- **Texto para leer**:

La existencia nueva que comienza desde ese momento permite asimismo vivir en modo tal que no es posible ya aceptar la vida tal como es, sin aceptar al mismo tiempo su problematicidad. Esta se convierte en nuestro elemento, en el aire que respiramos. Ya no podemos considerar nada como dado de una vez por todas, no podemos ya contar con nada -todo lo que con anterioridad consideramos como evidente, ya no lo es: todo lo que creíamos saber se transforma en prejuicio.

 

Estos son algunos aspectos, tomados grosso modo: el comportamiento que no cierra más los ojos frente a las experiencias negativas sino que elige el propio domicilio en su interior, la puesta en cuestión de lo que normalmente se considera evidente, la creación de una nueva posibilidad de vivir a partir de esta esfera abierta. Vivir no sobre tierra firme sino sobre un elemento móvil: vivir en el desarraigo. Se podrá objetar que esto que digo puede valer en relación a la filosofía, pero no puede aplicarse a todos los otros campos de la vida espiritual. Hablando de “vida espiritual” se piensa también en el arte y en la religión, es decir en la vida activa, vivida en el sacrificio, la abnegación y la responsabilidad; se piensa también en la fundación de instituciones sociales como el derecho, etcétera.

 

La objeción es fundada, pero en todas partes podemos trazar la misma línea de demarcación y distinguir por una parte la actividad descriptible desde el exterior, constatada como un hecho e integrada en el complejo de las relaciones fácticas y, al contrario, el modo de vida y la manera de actuar de hombres a través de los cuáles la problematicidad hace su entrada en este campo.

- **Ítems mostrados**:
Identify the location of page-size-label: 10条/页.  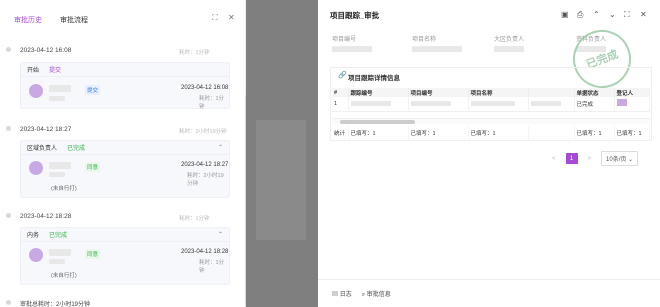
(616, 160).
...
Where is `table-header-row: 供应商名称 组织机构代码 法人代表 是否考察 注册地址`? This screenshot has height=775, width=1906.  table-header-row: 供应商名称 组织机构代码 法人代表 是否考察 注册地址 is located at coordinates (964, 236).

- **Qué se pide**:
Prosigue el texto sobre vivir en la problematicidad y el desarraigo a partir de su última oración.

- **Respuesta**:
Para ser concretos, tomemos el ejemplo de la poesía. Pensemos en la poesía de Homero, en general considerada ingenua y capaz de ofrecer la imagen de una vida serena, sin sobresaltos. Ahora bien, sabemos que la época homérica es en realidad una encarnación de y una reflexión sobre la experiencia trastornadora del período postmicénico que vive el fin de la edad heroica. Sintiendo el nombre de Homero, ¿quién no piensa en la gran escena del encuentro entre Aquiles y Príamo al final de la Ilíada, en el cara a cara de estos dos hombres que, habiéndose causado mutuamente la ruina, se reencuentran en uno de esos momentos de desarraigo en los que la vida humana es como una tregua entre dos combatientes, y entre los dos alcanzan la conciencia de sí, la conciencia de lo que es el hombre? El mismo personaje de Aquiles, con su elección de una vida breve pero gloriosa, representa una orientación que va contra la corriente con respecto a esa vida normal que es fundamental para el sentimiento político griego. Se podría asimismo citar a Dante, que ve la vida no problemática “de este mundo” a través del prisma del “más allá”, de la vida que conoce gracias a su peregrinaje por el otro mundo. Sin hablar de Rilke, que vive en una permanente ósmosis entre el otro mundo y una vida presente que tiende continuamente a desvanecerse y que interpela sin cesar el lugar de donde proviene y hacia el cual se dirige.

 

La filosofía en su conjunto, a decir verdad, no es otra cosa que el despliegue esta problematicidad, recogida y expresada por los grandes pensadores. Es una lucha por sustraer a la problematicidad algo que emerja de ella para encontrar una nueva tierra firme, pero que en cuanto tal sería nuevamente problematizable. En esto consiste la sabiduría griega originaria: según las palabras de Heráclito -“el fuego gobierna todo”- el fuego, es decir el fulgor que en la noche revela la aurora, pero también vuelve visible la oscuridad: el emerger de todo lo que se halla fuera de las tinieblas a las que toda cosa pertenece y que el fuego únicamente desgarra pero no vence.

 

En el período clásico, que toma a Sócrates como modelo, está el incansable esfuerzo de Platón para deducir de la investigación misma todo lo que se pueda hallar en ella, para descubrir en la investigación un fundamento sólido -bajo la forma de la metafísica-. La inconsistencia del mundo circundante, que él pone al desnudo, induce a Platón a centrar la atención únicamente sobre lo que alcanza a aclarar esta inconstancia de las cosas, a ver que nada hay en este mundo que pueda servir de criterio. Por consiguiente, propone el criterio del ser verdadero, partiendo de la investigación para alcanzar una nueva tierra firme, merced a un peligroso salto que no dejará de inspirar y descarriar a los pensadores de los dos mil años siguientes.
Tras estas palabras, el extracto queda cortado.